An Inside Look at Revision: Where to Begin?

Aubrey: Remnants of Transformation is now available on Amazon and Smashwords. With every chapter, I posted notes about the process of revision--why writers add things, delete things, change things. I'm not claiming my decisions were always right or wrong! These posts are rather to illustrate how writing is a process, a series of decisions, culminating quite often in hard work (as in, Uh-oh,  I'm going to have to rewrite that entire section!).

Chapter 1: Leftovers
Julie Manet with Cat by Renoir from Wikimedia*

The first chapter of Aubrey initially began several months before the current novella begins. I removed this initial chapter, put it back in, removed in, put it back . . . The problem was two-fold: (1) the original first chapter raised issues that became moot the more Aubrey was revised; (2) it differed in tone from the rest of the novel.
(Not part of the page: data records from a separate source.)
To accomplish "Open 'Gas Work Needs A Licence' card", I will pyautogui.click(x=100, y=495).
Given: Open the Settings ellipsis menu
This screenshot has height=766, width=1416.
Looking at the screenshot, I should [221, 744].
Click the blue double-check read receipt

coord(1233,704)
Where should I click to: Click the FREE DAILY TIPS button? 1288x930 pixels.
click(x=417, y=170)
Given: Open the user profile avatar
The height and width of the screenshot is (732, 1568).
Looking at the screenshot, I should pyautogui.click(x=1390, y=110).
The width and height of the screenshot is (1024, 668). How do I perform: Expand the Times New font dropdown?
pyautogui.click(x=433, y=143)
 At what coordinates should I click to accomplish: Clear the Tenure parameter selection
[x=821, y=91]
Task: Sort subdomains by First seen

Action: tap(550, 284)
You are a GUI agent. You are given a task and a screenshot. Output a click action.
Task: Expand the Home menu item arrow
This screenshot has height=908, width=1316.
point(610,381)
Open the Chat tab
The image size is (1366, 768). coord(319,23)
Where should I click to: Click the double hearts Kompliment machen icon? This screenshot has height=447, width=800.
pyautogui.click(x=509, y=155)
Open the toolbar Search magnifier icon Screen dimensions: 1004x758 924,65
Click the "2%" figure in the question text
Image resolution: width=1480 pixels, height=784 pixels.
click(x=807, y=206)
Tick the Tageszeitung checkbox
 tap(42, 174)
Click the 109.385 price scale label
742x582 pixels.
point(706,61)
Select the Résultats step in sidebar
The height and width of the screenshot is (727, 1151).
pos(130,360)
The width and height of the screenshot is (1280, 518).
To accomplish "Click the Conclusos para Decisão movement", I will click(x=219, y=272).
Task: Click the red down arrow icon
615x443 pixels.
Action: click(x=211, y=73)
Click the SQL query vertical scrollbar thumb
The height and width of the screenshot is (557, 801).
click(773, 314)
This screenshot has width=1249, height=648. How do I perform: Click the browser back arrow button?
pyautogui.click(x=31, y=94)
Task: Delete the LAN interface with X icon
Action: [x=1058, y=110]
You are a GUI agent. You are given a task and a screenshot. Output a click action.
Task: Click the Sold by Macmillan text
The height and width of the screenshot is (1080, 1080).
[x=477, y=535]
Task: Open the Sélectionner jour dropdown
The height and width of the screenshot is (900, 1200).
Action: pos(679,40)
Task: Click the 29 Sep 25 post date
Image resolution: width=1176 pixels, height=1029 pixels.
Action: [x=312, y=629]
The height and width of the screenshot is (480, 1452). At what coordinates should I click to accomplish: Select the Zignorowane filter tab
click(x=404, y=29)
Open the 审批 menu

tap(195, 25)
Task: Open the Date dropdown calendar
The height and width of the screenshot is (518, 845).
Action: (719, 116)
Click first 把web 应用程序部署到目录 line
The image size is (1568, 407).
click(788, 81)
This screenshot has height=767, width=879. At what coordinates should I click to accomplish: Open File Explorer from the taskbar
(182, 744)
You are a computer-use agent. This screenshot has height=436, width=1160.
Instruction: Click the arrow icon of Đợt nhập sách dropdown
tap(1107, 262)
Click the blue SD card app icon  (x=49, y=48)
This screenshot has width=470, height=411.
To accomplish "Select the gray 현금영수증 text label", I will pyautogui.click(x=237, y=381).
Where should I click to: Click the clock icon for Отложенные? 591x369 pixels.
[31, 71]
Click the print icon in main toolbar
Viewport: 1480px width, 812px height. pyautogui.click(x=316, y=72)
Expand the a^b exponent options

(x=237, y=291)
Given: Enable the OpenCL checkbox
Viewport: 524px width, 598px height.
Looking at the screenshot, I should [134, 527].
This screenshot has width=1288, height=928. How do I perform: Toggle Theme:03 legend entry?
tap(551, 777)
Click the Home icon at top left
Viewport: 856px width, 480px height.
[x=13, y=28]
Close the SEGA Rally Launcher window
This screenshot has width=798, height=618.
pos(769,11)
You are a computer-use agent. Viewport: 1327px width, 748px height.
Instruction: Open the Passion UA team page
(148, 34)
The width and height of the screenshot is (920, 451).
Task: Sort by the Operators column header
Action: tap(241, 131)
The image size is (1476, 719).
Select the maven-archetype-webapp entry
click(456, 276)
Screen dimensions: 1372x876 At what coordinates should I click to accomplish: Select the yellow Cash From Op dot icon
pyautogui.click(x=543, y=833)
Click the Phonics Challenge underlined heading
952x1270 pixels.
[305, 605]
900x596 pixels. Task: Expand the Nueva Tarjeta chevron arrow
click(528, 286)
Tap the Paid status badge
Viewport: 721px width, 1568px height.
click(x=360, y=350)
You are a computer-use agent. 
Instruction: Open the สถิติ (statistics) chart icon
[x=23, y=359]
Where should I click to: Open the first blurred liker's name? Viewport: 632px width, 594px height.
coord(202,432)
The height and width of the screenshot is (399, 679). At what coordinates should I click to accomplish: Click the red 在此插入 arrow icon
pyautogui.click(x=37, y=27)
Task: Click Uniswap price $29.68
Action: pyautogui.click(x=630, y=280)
Tone is one of those odd issues that is more subjective than, say, point of view. Monty Python can tell a funny story that suddenly dives into seriousness and vice versa (although Monty Python is more likely to tell a sarcastic story that suddenly dives into pure weirdness as in Life of Brian). But then Monty Python is rarely aiming for tonal cohesion. James Joyce, on the other hand, never skips between light humor and deadly, deadly seriousness.

Skipping between light humor and sarcastic seriousness is less problematic to a story's overall tone. Aubrey rests somewhere between these two points. After several female readers commented on the darkness of the current Chapter 1, I decided the switch between light and less light would be too extreme. I should start with the seriousness of Aubrey's transformation. Things could get lighter or darker from there.

And, to be honest, I like starting stories in the middle!

*The illustrations for these posts were originally posted alongside the blog Aubrey chapters. Each illustration was chosen from nineteenth century/early-twentieth century pictures and photographs. The tone of the above picture is definitely much less dark than Chapter 1. However, it's a girl and a cat--how appropriate! 

1 comment:

Joe said...

I do think you can over revise, which is why having an editor is a good thing (either to tell you to cut/revise something you like or to stop you from getting too OCD.)

I'm especially critical of people revising previous works in more than a trivial way, even if can prove that was your original intention (looking at you Mr. Lucas) or if you are embarrassed by your work (looking at you Mr. Card.)